Ever since 1945, on the last Wednesday of the month of August, a short-lived but highly intense battle royal erupts in which ripe tomatoes take the place of bullets, there are no armies and no prisoners are taken, and the only casualties are due to uncontrollable fits of laughter.
There are only a few rules to the "Tomatina de Buñol": throw as many tomatoes as you can, throw them at whoever you like, and throw them as hard as you can. It's every man for himself! No matter what else happens, thousands of people will hurl 140 tons of tomatoes at each other in just one hour. Those who are somewhat scrupulous as to their attire and are concerned about not being able to remove the stains from their clothes, should perhaps stay away.
However, there are certain safety regulations that the organizers will tell you about and which have to be obeyed. For example, you are not allowed to access the streets in which the "Tomatina" is going to take place, with any sharp objects. You must stop throwing tomatoes when the siren goes off, and you are not allowed to tear people's T-shirts or any other garments.

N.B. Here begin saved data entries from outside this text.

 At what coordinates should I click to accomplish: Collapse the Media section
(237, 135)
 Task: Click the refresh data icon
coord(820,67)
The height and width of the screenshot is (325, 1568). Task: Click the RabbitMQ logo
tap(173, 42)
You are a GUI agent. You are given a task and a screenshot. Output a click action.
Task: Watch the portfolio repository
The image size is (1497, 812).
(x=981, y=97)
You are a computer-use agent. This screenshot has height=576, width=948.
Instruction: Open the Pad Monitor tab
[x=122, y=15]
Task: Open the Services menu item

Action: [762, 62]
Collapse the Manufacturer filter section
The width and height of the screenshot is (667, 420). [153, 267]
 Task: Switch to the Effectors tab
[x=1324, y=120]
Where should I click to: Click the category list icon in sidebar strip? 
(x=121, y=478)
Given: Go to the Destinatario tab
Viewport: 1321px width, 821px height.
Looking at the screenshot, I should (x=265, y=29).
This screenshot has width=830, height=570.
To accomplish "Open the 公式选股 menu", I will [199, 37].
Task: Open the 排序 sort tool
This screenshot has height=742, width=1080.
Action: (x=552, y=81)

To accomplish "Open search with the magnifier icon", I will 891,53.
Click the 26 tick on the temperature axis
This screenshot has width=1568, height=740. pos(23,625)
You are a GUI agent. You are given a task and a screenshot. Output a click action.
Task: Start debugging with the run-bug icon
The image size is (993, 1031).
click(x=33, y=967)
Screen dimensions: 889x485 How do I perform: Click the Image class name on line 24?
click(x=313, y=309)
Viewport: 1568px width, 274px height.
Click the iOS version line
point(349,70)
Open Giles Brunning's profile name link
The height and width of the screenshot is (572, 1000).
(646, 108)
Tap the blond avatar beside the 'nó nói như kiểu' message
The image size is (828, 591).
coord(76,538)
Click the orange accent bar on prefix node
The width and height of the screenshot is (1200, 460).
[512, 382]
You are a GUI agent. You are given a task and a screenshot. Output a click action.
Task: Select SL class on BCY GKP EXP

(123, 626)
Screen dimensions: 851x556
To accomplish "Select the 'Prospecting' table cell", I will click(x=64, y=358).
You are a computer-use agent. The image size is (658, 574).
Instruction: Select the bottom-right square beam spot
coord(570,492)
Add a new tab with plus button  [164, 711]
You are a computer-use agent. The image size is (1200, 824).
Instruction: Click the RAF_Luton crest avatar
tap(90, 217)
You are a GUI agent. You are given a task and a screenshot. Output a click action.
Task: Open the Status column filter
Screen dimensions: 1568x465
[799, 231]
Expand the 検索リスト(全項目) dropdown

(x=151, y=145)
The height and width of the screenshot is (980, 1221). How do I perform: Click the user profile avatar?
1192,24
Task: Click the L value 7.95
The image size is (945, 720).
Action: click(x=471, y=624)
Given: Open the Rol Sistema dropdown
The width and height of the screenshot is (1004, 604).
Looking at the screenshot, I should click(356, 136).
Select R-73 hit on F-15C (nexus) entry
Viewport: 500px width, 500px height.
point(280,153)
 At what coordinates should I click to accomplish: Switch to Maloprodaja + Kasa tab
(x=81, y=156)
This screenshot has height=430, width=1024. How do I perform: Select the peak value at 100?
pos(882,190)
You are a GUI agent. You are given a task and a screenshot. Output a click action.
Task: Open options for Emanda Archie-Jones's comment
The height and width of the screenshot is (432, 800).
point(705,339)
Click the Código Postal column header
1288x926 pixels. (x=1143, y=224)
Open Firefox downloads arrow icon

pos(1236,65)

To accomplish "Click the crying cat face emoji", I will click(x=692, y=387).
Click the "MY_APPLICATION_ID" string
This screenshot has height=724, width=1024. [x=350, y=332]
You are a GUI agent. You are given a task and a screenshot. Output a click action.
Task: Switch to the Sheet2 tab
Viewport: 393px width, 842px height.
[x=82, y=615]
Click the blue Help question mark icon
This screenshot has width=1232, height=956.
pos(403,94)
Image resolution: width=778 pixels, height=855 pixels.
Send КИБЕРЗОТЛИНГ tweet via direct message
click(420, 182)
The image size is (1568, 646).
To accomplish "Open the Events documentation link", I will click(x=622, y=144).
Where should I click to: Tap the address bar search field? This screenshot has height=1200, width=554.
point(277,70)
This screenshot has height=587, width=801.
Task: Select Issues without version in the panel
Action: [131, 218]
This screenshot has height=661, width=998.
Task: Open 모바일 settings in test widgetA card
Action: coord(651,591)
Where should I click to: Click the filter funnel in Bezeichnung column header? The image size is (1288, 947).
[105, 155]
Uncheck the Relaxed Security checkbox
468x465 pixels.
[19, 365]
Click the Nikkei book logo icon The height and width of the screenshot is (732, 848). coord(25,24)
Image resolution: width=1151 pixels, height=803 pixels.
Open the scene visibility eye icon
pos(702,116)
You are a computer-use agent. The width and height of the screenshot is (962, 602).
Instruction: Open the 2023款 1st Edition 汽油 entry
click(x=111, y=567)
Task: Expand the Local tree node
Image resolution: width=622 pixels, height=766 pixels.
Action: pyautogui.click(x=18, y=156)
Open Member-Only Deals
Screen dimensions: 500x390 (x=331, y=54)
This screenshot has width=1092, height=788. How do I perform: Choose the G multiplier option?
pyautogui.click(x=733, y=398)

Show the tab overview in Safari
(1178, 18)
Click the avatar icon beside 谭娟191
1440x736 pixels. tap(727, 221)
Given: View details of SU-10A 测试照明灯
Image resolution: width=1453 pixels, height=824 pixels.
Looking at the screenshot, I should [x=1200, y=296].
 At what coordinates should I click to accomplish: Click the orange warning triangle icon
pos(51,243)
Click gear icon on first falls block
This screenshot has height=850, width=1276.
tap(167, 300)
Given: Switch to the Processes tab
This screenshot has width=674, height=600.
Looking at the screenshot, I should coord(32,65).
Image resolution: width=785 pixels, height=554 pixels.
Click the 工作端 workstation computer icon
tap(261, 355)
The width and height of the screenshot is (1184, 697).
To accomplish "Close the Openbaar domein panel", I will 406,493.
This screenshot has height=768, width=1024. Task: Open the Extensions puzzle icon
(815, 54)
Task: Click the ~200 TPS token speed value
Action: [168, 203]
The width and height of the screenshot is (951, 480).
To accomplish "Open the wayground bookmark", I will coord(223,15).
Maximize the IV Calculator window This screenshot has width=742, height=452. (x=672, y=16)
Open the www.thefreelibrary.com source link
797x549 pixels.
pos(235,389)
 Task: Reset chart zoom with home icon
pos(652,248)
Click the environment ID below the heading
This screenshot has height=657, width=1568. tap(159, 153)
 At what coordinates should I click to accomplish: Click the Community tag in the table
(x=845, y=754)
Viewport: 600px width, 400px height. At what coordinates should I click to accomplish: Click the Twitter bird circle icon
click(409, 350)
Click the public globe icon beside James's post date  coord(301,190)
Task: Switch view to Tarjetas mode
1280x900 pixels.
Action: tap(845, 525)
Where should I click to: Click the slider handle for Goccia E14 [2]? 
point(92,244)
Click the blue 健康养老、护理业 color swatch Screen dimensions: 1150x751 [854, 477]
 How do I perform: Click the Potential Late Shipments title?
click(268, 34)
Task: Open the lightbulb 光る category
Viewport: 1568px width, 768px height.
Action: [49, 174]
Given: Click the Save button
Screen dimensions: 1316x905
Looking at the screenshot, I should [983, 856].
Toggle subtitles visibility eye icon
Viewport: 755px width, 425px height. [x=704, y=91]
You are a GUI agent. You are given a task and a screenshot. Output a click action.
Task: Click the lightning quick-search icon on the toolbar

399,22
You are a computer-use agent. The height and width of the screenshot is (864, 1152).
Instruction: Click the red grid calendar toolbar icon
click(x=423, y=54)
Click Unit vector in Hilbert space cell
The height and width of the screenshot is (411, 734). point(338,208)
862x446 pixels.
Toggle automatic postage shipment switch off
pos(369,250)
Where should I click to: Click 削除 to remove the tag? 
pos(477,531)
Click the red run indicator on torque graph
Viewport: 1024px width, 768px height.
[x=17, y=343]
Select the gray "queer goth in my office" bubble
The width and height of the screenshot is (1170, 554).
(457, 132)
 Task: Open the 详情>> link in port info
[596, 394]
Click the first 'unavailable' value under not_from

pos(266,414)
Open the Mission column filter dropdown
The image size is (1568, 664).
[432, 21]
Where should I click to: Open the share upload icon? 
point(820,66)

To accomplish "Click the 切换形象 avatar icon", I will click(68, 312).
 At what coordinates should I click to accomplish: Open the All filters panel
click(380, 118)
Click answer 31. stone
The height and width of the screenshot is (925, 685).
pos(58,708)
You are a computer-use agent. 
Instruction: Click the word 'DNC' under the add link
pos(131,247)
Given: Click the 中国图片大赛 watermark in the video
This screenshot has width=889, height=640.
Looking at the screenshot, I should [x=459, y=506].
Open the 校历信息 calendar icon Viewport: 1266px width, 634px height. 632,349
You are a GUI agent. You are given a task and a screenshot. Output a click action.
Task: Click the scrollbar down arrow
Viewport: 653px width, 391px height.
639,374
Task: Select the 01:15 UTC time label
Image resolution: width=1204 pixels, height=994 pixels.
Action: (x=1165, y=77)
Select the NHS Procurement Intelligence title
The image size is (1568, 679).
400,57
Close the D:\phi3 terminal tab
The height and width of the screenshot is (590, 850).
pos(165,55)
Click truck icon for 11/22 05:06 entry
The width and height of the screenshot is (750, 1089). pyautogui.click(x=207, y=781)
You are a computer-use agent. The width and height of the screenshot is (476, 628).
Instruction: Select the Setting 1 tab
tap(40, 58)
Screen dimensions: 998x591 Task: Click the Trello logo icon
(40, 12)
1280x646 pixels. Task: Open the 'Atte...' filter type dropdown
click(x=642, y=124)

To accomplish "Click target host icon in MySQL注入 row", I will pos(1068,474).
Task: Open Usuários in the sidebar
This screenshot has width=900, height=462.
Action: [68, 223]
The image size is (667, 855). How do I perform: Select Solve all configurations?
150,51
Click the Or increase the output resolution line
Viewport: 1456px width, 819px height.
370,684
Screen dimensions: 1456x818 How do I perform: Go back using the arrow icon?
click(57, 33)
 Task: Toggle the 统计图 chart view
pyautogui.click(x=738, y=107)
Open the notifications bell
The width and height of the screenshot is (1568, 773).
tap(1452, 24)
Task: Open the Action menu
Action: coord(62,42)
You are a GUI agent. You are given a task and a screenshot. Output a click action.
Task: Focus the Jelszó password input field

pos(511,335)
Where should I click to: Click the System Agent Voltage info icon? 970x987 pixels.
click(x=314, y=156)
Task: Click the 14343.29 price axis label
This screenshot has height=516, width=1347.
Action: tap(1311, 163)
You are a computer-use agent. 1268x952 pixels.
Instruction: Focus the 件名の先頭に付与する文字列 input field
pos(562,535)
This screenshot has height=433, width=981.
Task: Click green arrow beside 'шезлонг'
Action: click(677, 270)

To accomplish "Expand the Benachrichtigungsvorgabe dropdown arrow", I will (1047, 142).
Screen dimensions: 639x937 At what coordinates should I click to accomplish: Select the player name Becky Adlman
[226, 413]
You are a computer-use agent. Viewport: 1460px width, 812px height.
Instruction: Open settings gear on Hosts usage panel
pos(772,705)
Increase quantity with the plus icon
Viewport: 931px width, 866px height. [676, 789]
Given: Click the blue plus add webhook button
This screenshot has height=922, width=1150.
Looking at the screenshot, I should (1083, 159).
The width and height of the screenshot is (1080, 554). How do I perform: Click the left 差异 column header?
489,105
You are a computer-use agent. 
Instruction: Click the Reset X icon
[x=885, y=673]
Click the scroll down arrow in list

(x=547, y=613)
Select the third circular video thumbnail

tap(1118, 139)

This Festival has been declared of National Interest for Tourists and it has on occasions attracted as many as 22,000 people. Such is the interest that it arouses that media accreditation is granted each year to some 110 television producers and stations from Europe, Australia, North America, Malaysia or Turkey, among others.
Currently, due to the massive influx of visitors that the festival has always attracted, you now have to purchase a ticket weeks in advance (it costs around 10 Euros). Part of the income is donated to an Indian NGO that works with women at risk of social exclusion.
There is a curious story behind this festival: in 1945 a few young men slipped in among the entourage of authorities that were parading with all the musicians and the giants and "big-heads" during the festivities in honour of the town's patron saint. Because of all their pushing and shoving, one of the participants fell to the ground, and becoming quite irate, he started hurling a particular vegetable that just happened to be right beside him. And before you could say Jack Robinson, the entire town of Buñol was immersed in a tremendous battle, just like something straight out of Hollywood. In the following years, those lads came back again, bringing with them their own tomatoes, prepared to do battle and to go down in history. And boy did they do just that! Now it is up to you to make sure this curious tradition survives...
A tip or two, just in case: Don't wear flip-flops, you might lose them in the battle! And don't forget to protect your eyes with goggles. Tomato juice stings!